| Exercise details |
Here is the task for the records below: repeat exactly the lines from the one with "Select the 3XL size column header" to the one with "Task: Click Save & Close button", both included, and nothing else.
Material for this task section start
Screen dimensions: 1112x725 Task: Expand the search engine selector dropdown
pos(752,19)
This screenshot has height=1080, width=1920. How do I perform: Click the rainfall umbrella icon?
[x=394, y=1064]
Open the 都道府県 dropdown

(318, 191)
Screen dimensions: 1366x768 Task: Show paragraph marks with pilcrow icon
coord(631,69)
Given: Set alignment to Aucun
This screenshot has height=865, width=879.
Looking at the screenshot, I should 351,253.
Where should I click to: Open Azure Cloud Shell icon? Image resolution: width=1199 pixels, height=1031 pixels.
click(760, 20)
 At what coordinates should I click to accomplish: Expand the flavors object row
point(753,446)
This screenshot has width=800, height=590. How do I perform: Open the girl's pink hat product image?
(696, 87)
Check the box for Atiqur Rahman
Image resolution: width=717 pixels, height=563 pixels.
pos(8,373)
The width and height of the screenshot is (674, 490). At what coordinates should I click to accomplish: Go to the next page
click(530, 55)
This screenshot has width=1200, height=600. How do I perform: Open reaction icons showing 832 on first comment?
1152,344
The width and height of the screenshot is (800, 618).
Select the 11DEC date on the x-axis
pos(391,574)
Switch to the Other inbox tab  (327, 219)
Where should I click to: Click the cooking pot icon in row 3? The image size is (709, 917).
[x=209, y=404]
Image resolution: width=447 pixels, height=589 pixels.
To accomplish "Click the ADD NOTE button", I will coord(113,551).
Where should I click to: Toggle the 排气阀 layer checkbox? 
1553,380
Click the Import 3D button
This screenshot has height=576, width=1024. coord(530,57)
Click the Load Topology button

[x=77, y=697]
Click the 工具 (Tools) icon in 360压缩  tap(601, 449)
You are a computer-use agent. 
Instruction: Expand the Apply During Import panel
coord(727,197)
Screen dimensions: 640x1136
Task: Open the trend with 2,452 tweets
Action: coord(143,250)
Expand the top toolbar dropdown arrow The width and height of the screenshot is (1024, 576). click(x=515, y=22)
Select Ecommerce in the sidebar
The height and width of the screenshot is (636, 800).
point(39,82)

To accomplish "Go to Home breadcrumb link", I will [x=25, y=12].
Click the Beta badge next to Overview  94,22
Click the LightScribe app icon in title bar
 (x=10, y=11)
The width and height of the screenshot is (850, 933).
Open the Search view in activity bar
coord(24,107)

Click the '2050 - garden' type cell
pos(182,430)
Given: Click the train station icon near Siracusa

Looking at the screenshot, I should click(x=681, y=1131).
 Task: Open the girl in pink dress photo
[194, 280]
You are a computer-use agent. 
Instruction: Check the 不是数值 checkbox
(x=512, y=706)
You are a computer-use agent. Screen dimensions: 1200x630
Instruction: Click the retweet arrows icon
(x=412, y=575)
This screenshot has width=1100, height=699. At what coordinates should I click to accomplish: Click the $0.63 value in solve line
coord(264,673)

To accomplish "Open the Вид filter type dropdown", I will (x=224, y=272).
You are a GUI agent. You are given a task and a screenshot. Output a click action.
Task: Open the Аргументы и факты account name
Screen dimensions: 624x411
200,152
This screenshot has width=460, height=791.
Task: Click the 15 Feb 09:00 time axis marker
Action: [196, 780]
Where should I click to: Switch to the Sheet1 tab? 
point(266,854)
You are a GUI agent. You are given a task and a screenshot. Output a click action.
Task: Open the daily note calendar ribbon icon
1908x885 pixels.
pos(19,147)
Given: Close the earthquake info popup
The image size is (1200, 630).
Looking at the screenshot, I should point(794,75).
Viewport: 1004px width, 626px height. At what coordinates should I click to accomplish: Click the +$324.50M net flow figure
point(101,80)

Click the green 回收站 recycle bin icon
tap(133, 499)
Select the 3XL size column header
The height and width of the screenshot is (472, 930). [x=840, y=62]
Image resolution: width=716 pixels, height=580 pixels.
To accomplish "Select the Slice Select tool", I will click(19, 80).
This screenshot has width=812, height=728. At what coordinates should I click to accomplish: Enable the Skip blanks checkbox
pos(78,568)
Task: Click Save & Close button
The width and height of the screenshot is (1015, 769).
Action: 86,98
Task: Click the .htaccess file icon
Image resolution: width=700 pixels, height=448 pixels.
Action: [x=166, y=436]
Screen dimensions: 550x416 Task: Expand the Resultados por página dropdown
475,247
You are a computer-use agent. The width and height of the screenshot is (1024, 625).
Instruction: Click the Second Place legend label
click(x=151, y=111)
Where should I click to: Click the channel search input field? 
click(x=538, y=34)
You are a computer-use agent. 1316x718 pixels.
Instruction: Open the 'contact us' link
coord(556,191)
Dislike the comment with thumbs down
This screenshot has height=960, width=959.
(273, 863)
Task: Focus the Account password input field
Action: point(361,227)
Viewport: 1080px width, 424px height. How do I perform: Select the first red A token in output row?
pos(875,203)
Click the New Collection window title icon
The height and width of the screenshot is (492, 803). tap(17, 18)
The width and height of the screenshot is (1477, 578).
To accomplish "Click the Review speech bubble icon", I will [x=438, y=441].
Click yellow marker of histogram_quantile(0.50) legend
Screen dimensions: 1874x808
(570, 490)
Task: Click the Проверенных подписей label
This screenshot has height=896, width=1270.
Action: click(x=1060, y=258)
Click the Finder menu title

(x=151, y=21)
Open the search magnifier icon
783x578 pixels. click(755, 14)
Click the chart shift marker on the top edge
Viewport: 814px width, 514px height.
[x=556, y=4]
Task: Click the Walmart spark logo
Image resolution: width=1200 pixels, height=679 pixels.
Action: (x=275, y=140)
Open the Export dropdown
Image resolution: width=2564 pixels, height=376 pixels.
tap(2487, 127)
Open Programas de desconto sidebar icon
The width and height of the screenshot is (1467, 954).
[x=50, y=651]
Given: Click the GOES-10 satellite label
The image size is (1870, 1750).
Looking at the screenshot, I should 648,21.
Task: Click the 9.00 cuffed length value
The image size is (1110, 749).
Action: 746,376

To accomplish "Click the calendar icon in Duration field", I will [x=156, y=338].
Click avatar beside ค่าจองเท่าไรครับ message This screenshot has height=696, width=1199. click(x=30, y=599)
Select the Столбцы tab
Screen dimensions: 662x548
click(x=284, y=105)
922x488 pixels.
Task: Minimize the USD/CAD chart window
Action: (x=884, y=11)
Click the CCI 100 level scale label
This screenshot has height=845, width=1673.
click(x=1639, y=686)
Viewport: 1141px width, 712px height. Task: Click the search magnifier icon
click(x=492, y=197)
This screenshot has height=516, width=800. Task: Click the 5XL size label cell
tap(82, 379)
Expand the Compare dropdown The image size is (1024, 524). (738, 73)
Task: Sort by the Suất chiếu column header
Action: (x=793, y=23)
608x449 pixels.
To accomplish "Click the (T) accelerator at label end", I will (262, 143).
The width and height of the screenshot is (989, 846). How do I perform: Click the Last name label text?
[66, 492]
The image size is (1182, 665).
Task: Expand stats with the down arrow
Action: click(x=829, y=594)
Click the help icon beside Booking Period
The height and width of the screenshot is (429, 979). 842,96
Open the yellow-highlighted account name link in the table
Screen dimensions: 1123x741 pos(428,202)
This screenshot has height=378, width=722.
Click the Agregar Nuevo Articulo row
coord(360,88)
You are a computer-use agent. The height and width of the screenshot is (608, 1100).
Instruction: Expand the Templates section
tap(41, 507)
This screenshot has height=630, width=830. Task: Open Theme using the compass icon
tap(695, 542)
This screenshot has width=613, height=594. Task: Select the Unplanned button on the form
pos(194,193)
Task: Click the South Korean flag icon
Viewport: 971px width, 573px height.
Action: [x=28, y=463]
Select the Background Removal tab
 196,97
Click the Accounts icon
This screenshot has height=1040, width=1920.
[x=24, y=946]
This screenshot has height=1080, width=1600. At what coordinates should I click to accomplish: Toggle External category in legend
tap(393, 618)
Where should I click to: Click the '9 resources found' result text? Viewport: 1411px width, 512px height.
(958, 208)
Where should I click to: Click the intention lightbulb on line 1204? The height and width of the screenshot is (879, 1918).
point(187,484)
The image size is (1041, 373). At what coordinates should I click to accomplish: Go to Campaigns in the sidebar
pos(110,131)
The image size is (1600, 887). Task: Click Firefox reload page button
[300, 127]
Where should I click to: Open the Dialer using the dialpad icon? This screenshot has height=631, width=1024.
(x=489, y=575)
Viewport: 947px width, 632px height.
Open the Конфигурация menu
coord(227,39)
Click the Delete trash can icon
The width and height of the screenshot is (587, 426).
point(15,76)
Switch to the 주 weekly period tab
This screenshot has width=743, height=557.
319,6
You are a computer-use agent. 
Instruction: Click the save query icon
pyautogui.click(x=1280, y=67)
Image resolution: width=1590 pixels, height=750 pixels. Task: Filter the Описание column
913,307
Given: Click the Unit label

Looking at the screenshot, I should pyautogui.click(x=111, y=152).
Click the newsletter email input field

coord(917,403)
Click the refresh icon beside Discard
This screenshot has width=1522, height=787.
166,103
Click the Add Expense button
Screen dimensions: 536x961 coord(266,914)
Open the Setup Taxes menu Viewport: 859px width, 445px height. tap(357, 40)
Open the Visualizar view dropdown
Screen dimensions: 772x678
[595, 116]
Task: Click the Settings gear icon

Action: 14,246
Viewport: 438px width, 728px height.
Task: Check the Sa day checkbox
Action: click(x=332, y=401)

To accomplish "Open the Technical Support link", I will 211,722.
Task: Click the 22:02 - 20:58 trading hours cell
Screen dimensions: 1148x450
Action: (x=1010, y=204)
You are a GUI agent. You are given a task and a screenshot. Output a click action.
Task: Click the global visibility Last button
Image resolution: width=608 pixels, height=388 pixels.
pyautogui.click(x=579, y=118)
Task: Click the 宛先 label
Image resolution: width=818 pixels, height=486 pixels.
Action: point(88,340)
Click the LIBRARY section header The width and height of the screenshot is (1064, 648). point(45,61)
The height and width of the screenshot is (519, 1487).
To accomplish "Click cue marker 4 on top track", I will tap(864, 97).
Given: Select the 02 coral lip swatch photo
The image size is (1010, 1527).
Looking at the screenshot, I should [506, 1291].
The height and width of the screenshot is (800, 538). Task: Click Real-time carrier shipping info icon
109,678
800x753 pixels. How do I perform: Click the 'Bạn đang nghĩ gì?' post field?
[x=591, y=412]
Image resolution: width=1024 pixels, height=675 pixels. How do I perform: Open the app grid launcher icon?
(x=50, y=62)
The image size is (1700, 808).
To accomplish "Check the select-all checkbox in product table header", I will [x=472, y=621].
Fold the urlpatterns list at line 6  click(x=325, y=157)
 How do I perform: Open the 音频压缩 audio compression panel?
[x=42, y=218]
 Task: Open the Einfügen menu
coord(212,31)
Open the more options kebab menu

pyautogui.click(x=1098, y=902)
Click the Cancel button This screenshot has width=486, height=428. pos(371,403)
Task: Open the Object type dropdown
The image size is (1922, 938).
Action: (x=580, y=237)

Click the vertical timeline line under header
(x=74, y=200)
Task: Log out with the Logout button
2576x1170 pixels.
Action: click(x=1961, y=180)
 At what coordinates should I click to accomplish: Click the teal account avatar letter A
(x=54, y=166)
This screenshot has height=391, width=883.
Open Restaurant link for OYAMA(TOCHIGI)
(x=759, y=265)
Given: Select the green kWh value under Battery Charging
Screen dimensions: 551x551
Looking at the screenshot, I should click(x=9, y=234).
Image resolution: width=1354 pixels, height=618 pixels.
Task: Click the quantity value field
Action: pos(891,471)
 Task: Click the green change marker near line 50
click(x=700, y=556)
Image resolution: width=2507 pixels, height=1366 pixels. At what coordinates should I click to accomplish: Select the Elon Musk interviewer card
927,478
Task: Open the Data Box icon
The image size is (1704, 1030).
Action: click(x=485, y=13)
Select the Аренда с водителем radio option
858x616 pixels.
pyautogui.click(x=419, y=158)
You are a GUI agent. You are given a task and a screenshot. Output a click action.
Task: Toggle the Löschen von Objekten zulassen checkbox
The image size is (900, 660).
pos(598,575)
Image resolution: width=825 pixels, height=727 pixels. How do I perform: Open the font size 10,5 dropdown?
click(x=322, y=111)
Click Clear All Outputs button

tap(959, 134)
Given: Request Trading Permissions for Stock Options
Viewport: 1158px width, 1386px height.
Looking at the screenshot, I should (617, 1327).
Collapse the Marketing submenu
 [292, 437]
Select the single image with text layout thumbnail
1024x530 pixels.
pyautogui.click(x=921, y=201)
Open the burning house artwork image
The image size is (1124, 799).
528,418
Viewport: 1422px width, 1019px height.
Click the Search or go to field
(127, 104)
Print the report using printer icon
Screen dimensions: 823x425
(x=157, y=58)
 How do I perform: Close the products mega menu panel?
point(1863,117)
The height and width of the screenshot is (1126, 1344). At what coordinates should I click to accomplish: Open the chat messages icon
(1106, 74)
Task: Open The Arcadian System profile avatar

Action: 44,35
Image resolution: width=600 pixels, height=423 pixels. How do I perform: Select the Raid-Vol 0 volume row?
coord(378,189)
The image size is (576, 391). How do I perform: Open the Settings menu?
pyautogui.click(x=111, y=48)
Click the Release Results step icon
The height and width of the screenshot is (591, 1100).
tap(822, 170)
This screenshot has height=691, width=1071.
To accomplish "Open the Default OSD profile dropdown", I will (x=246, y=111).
Material for this task section end
| Output of the task |
Select the 3XL size column header
The height and width of the screenshot is (472, 930). [x=840, y=62]
Image resolution: width=716 pixels, height=580 pixels.
To accomplish "Select the Slice Select tool", I will click(19, 80).
This screenshot has width=812, height=728. At what coordinates should I click to accomplish: Enable the Skip blanks checkbox
pos(78,568)
Task: Click Save & Close button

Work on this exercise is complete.